- _Excerpt provided_
Starting Tuesday, users in Ireland, South Korea and Spain will be able to access the feature, which Mark Zuckerberg talked about publicly for the first time at the F8 developers conference in May 2018 just a couple of months after the Cambridge Analytics scandal blew up.

Facebook wouldn’t say when exactly the Off-Facebook Activity tool will be available in the United States, other than to note that Facebook will continue rolling it out “everywhere over the coming months.”

But Facebook did reiterate a point it’s made in the past: Giving users the ability to scrub their data will affect Facebook’s business.

“This is something that could possibly impact our bottom line,” a Facebook spokesperson told AdExchanger, “but we’re moving forward and doing this anyway, because we think it’s the right thing to do.”

During Facebook’s second quarter earnings call, CFO Dave Wehner told investors to expect revenue to decelerate in the second half of the year and into 2020 due to “ad targeting-related headwinds” in the form of privacy laws, such as the General Data Protection Regulation in Europe, and thanks to Facebook’s own privacy-related product changes.

Third parties share all sorts of data with Facebook via widgets, the Facebook pixel, the login with Facebook feature and cookies. That user-level data includes search queries, clicks and purchases. Facebook passively collects data from tracking tools embedded across millions of sites and apps.

Facebook uses this information to help advertisers target their campaigns or track the off-platform performance of Facebook ads. A third party might know that someone using a particular device looked at a product, for example. If that device info can be matched to a Facebook account, Facebook can retarget ads about the product or related products either on its own properties or on Facebook Audience Network.

It’s a bit early to say how many people will actually use the feature to manage their data-sharing preferences, and Facebook declined to say the percentage of users it’s anticipating will opt out.

- _Supplied material_
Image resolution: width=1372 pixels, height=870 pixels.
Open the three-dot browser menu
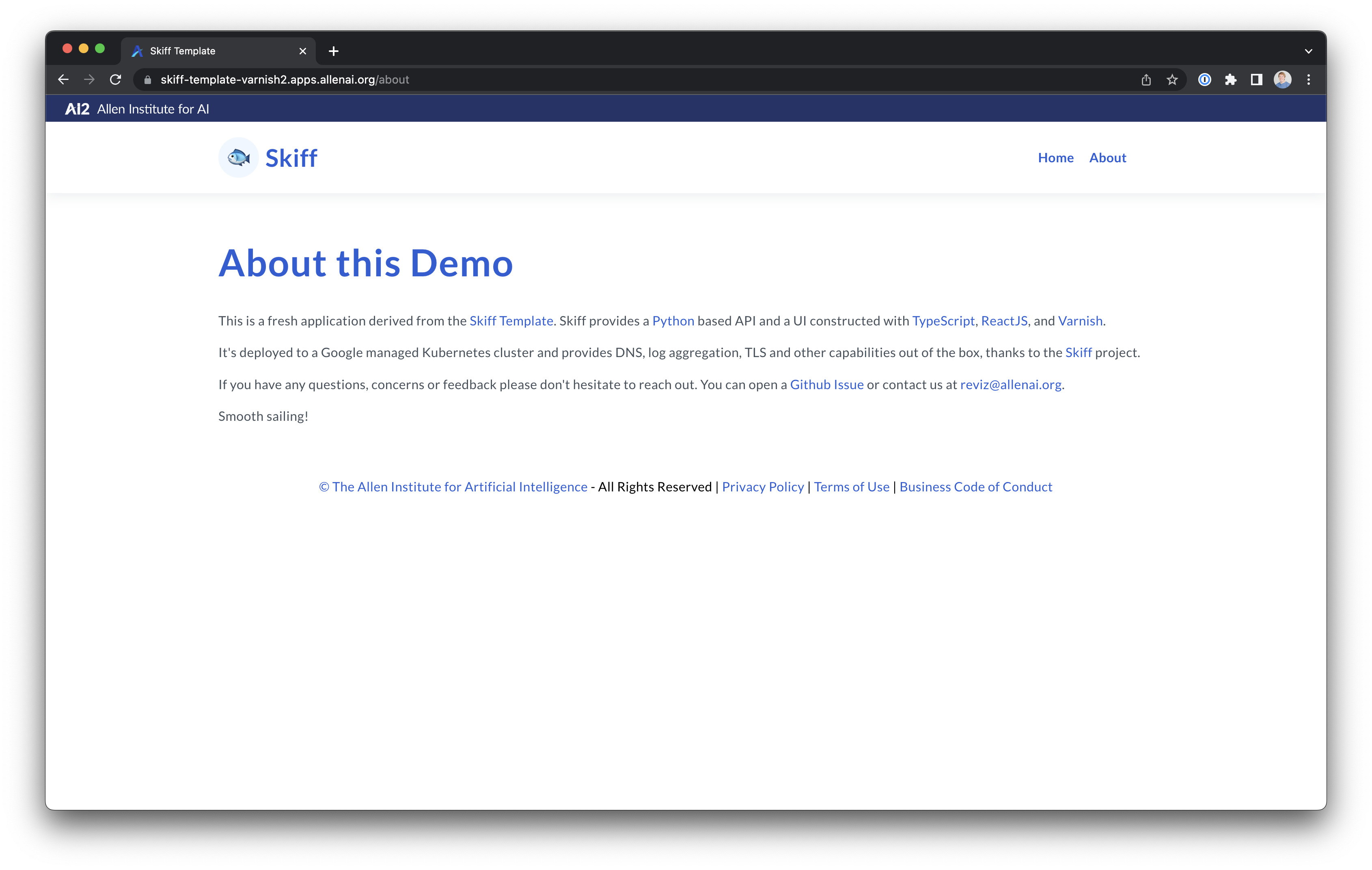pyautogui.click(x=1309, y=79)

- _Things to do_
**a)** Reproduce the Off-Facebook Activity article word for word, everything from "Third parties share" down to "will opt out.".
**b)** According to the Off-Facebook Activity article, what channels do third parties use to share data with Facebook? List every one.

- _Answers for the exercise_
**a)**
Third parties share all sorts of data with Facebook via widgets, the Facebook pixel, the login with Facebook feature and cookies. That user-level data includes search queries, clicks and purchases. Facebook passively collects data from tracking tools embedded across millions of sites and apps.

Facebook uses this information to help advertisers target their campaigns or track the off-platform performance of Facebook ads. A third party might know that someone using a particular device looked at a product, for example. If that device info can be matched to a Facebook account, Facebook can retarget ads about the product or related products either on its own properties or on Facebook Audience Network.

It’s a bit early to say how many people will actually use the feature to manage their data-sharing preferences, and Facebook declined to say the percentage of users it’s anticipating will opt out.

**b)**
- Widgets
- The Facebook pixel
- The login with Facebook feature
- Cookies